PROBLEM DESCRIPTION -> Set down a true copy of the data, with all pictures left out.

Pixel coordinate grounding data
######

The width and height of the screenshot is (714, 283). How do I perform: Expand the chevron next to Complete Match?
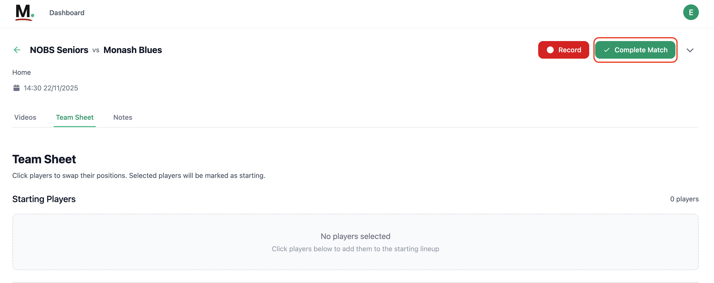pyautogui.click(x=690, y=50)
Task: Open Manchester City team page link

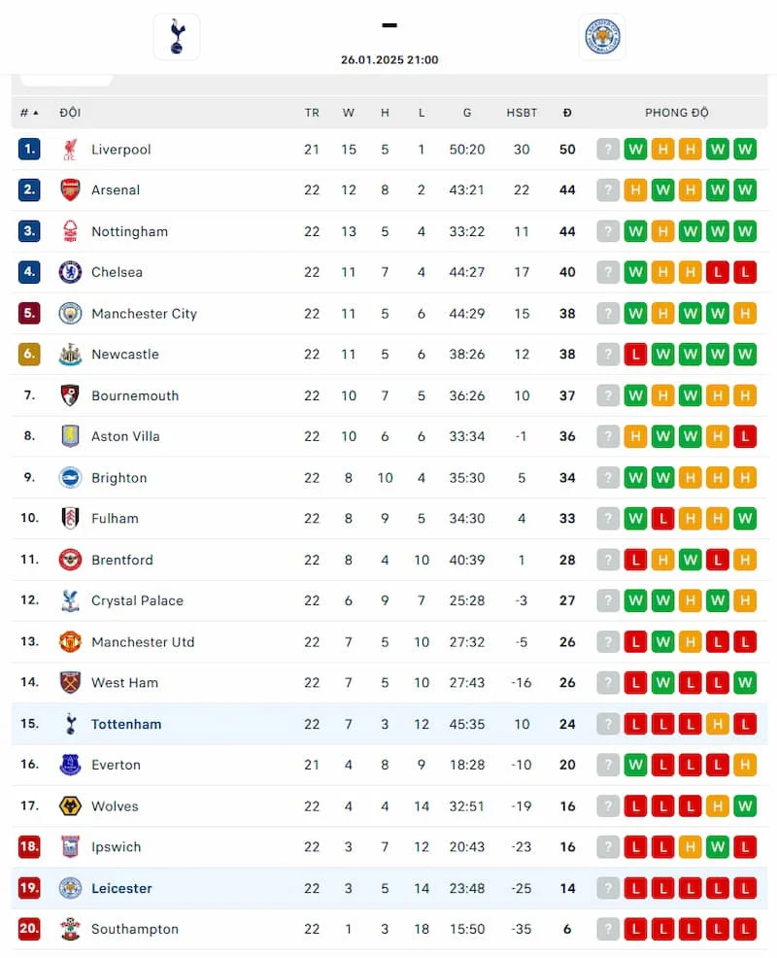Action: coord(144,313)
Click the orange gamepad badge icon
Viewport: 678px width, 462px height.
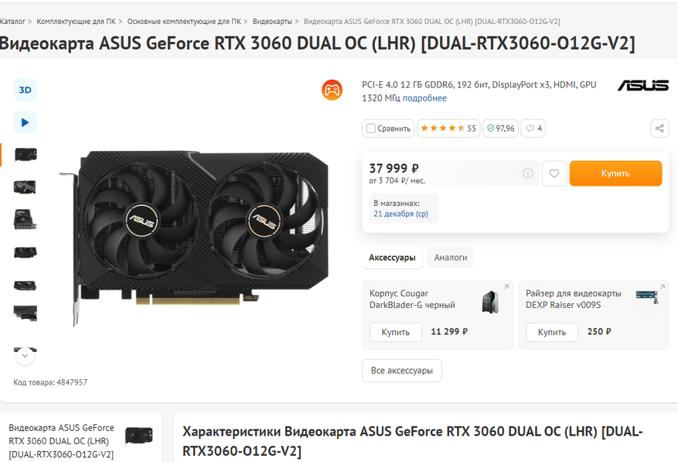(332, 90)
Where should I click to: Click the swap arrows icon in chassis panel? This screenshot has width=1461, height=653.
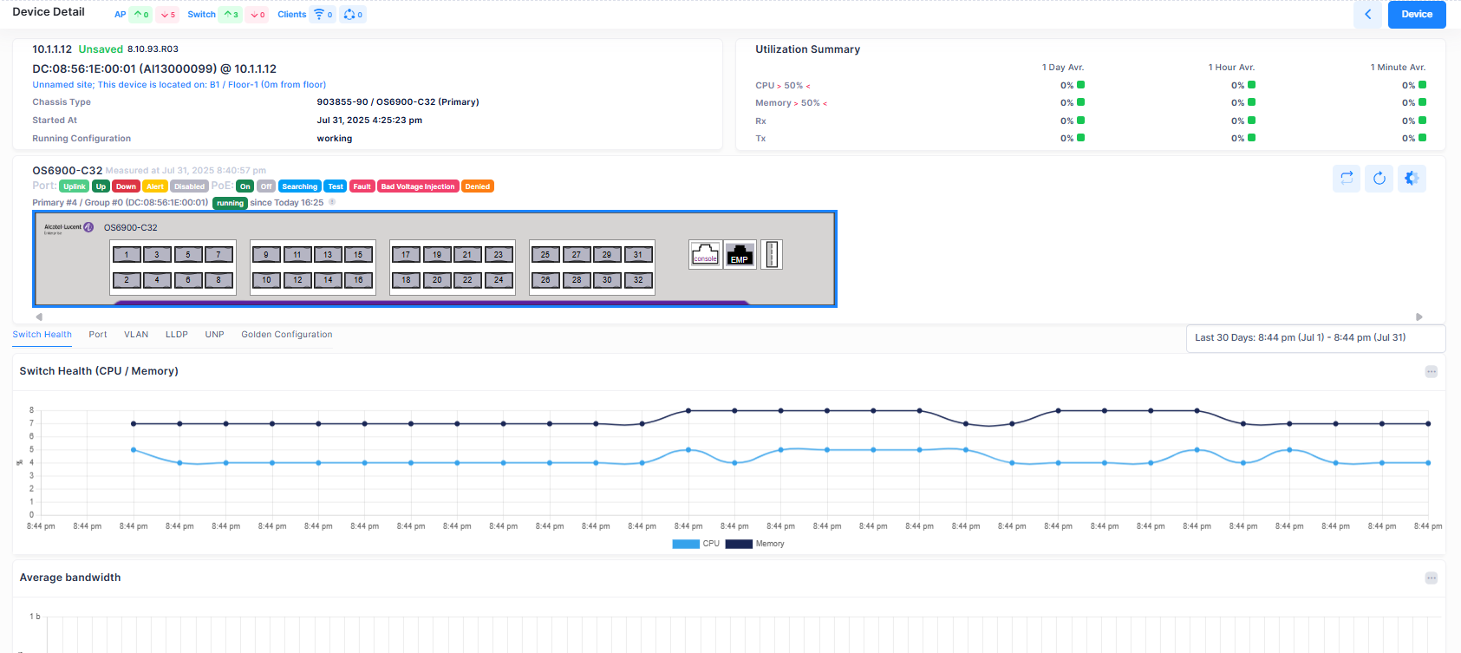tap(1347, 179)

######

RESPONSE BOX ->
The width and height of the screenshot is (714, 283). How do I perform: Expand the chevron next to Complete Match?
pyautogui.click(x=690, y=50)
Task: Open Manchester City team page link

Action: coord(144,313)
Click the orange gamepad badge icon
Viewport: 678px width, 462px height.
(332, 90)
Where should I click to: Click the swap arrows icon in chassis panel? This screenshot has width=1461, height=653.
tap(1347, 179)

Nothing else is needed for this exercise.